Reducing dissonance: 2 main ways
(1) Change your attitude; (2) Justify or explain your behavior.
Reinforcement vs dissonance
Reinforcement ($20) increases behavior but doesn’t make you like it; dissonance ($1) can make you like the behavior.
Conformity (Asch)
Adjusting behavior or thinking to match a group standard, even when the group is clearly wrong.
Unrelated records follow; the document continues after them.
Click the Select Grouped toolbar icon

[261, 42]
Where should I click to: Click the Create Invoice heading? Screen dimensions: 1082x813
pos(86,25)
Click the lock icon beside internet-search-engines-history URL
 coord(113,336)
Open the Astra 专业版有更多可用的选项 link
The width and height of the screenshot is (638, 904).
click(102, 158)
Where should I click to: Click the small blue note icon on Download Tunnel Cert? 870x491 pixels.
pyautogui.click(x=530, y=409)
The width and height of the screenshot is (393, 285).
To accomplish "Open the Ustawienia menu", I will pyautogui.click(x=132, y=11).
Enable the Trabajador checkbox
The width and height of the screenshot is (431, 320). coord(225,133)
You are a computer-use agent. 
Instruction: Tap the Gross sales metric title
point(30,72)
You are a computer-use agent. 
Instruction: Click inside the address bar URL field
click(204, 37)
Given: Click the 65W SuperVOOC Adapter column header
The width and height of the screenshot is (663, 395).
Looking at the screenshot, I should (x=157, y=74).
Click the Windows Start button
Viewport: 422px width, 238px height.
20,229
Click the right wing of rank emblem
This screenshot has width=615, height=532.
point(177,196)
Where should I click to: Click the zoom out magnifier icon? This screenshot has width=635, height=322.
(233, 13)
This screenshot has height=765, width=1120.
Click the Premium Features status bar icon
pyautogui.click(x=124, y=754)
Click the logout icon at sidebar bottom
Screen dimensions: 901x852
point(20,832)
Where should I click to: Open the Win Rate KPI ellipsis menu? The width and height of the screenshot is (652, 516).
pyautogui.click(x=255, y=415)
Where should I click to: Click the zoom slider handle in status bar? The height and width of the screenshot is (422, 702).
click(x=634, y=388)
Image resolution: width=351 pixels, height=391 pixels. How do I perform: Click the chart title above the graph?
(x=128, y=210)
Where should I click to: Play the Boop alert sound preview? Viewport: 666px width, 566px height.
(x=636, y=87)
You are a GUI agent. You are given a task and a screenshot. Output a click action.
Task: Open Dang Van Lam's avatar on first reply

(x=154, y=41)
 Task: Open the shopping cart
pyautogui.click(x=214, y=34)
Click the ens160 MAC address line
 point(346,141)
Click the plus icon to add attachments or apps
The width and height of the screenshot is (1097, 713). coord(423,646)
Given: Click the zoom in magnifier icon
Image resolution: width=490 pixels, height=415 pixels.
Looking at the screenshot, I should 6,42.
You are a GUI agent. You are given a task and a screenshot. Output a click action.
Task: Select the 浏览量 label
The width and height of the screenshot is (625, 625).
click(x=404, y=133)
Factors increasing conformity
Feeling insecure, group ≥ 3 people, unanimous group, high-status group, no prior commitment, being observed, culture valuing social standards.
Social loafing
Tendency to put in less effort when working in a group than when individually accountable.
Group polarization
Like-minded groups become more extreme in their opinions after discussion.
Deindividuation
Loss of self-awareness and self-restraint in group situations that foster arousal and anonymity.
Groupthink
Faulty decision making in groups driven by desire for harmony; suppressing dissent leads to poor decisions.
Obedience question
Why do ordinary people sometimes intentionally harm or kill innocent others?
Milgram’s obedience setup
“Teacher” (real participant) gives electric shocks to “learner” (confederate) for wrong answers; shocks increase by 15V each time.
Milgram’s key finding
~65% of participants continued to the max shock level
Situational factors affecting obedience
Prestige of setting, presence of dissenting peers, and contradictory authorities all change obedience rates.
Obedience in rundown building
Moving from Yale to a rundown building lowered obedience to ~48%.
Obedience with dissenting peers
When two others refuse to continue, obedience drops to ~10%.